Calvin tried to secure a milder form of death for Servetus – better a quick stroke of the sword than the prolonged agony of the fire! He wished to leave to the Romanists a monopoly of the auto-de-fé. But the Council would not yield to his pleas.

When Servetus heard of his sentence he fell into despair. Farel came to Geneva, went to see him, and urged him to acknowledge his error. But Servetus recovered his poise and would not repent. Calvin secured the consent of the Council for him to visit the prisoner. He told Servetus he had never sought to harm him; he had kept the appointment at Paris, he had made every effort to lead him in the right way, and he begged him now to seek mercy from the God whom he had blasphemed. But Servetus clung to his error.

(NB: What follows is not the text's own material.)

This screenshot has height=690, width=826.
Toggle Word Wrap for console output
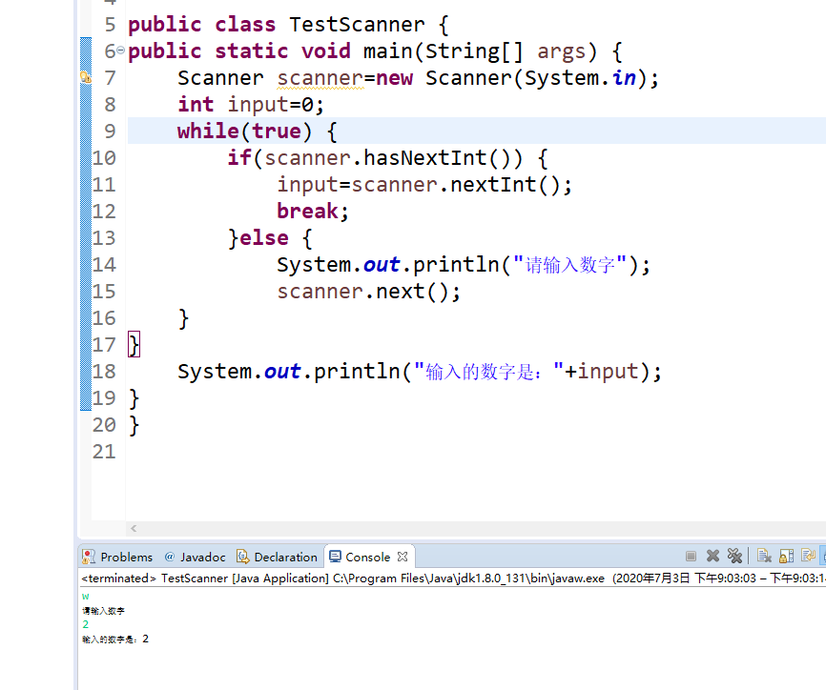[809, 557]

The Protestant reformers – Luther and Calvin and Bullinger – had not yet seen that this burning of heretics contradicted the principle of liberty of conscience – a basic principle of the Reformation. They held that the Church had the right to punish heretics. And be it noted that Servetus held these persecuting principles too – ‘Calvin ought to die’, he urged the Council. In his Justification of the Punishment of Heretics, which was written after the death of Servetus, Calvin urged that slight errors be borne with, that graver errors be dealt with moderately, and that the extreme penalty be reserved for blasphemous errors touching the foundations of religion. But his justification borders on hesitation. He certainly felt that the stake was logical in Romanism, but not in Protestantism.

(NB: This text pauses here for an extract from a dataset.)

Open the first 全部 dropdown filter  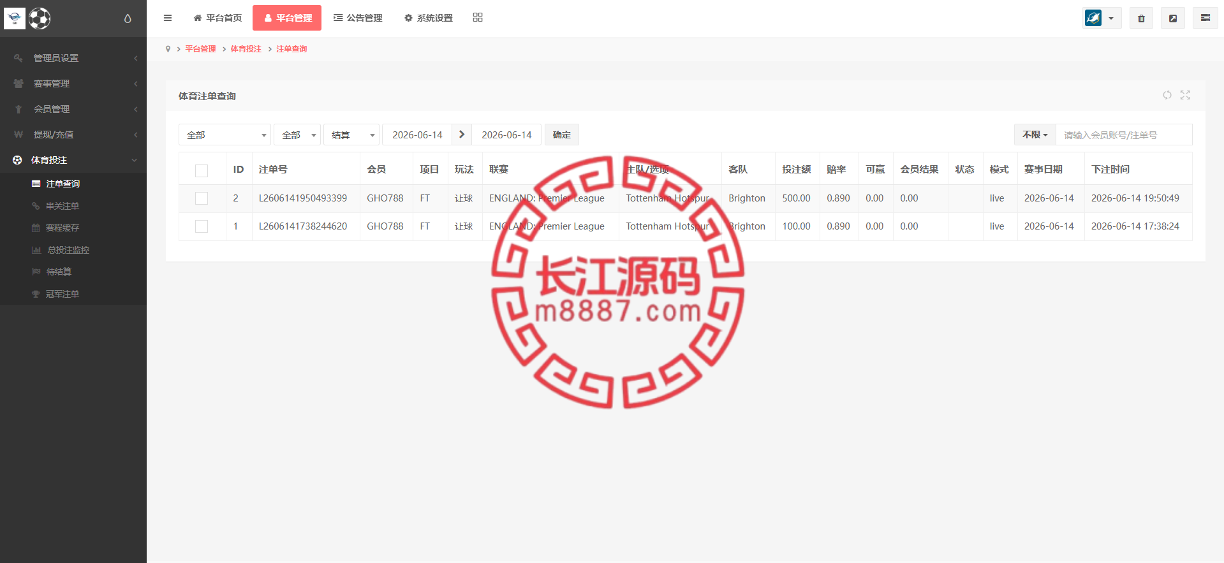225,135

In his book, The History and Character of Calvinism (1954), John T. McNeill, Professor of Church History at Union Seminary, NY (an institution certainly little suspected of sympathy with Calvin), vindi­cates the reformer at several points. He speaks of ‘the well-attested fact’ that Calvin sought to change the mode of death meted out to Servetus. He notes Calvin as writing later; ‘I never moved to have him punished with death.’ He also notes the attitude of Calvin to the ‘Italian skeptics’ – Giorgio Biandrata, Laelius Socinus, and others. This attitude ‘must be regarded as relatively tolerant for the time, and certainly much less harsh than might have been expected in view of the Servetus episode.’ Calvin dealt with Socinus in his visits to Geneva and in correspond­ence with great moderation. Emile Doumergue thinks the reason for this to be that these men were less of a public menace than Servetus; their errors were grave but less revolutionary than those of Servetus the public agitator. However this may be, Calvin certainly sought to reason with these sceptics, showing great patience and moderation.

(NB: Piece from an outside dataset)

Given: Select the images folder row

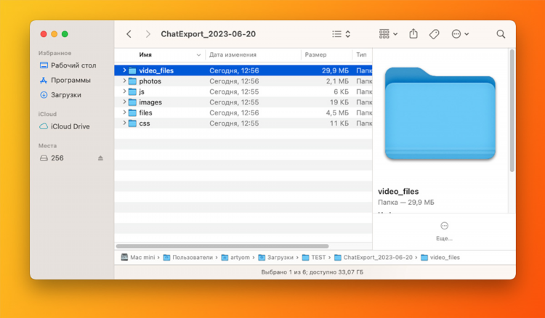Looking at the screenshot, I should pos(243,102).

Auguste Chantre, one time Professor of Ecclesiastical History in Geneva, has placed the responsibility for the death of Servetus on Calvin, on the magistrates of Geneva, on the Swiss Churches, on the sixteenth century, all taken as a whole, but above all and particularly on the Roman Catholic Church.

Calvinists like Abraham Kuyper deplore the burning of Servetus and unconditionally disapprove of it. Is he not also justified in pointing out that ‘while Calvinists in the age of the Reformation were martyred in tens of thousands (and of Lutherans and Roman Catholics only a very few), history has been guilty of the great and far-reaching unfairness of ever casting in our teeth this one execution of Servetus as an unspeak­able crime.’ This unfairness mentioned by Kuyper can be seen too when looked at from still another angle. In 1566, a few years after Calvin’s death, the heretic Gentiles was put to death at Berne for heresy. But who remembers anything of Gentiles? All the emotion and all the protests are reserved for the burning of Servetus!

This burning, however, as Kuyper says, was not characteristic of Cal­vinism. On the contrary, it was the fatal after-effect of a system, grey with age, which Calvinism found in existence, under which it had grown up, and from which it had not yet been able entirely to liberate itself.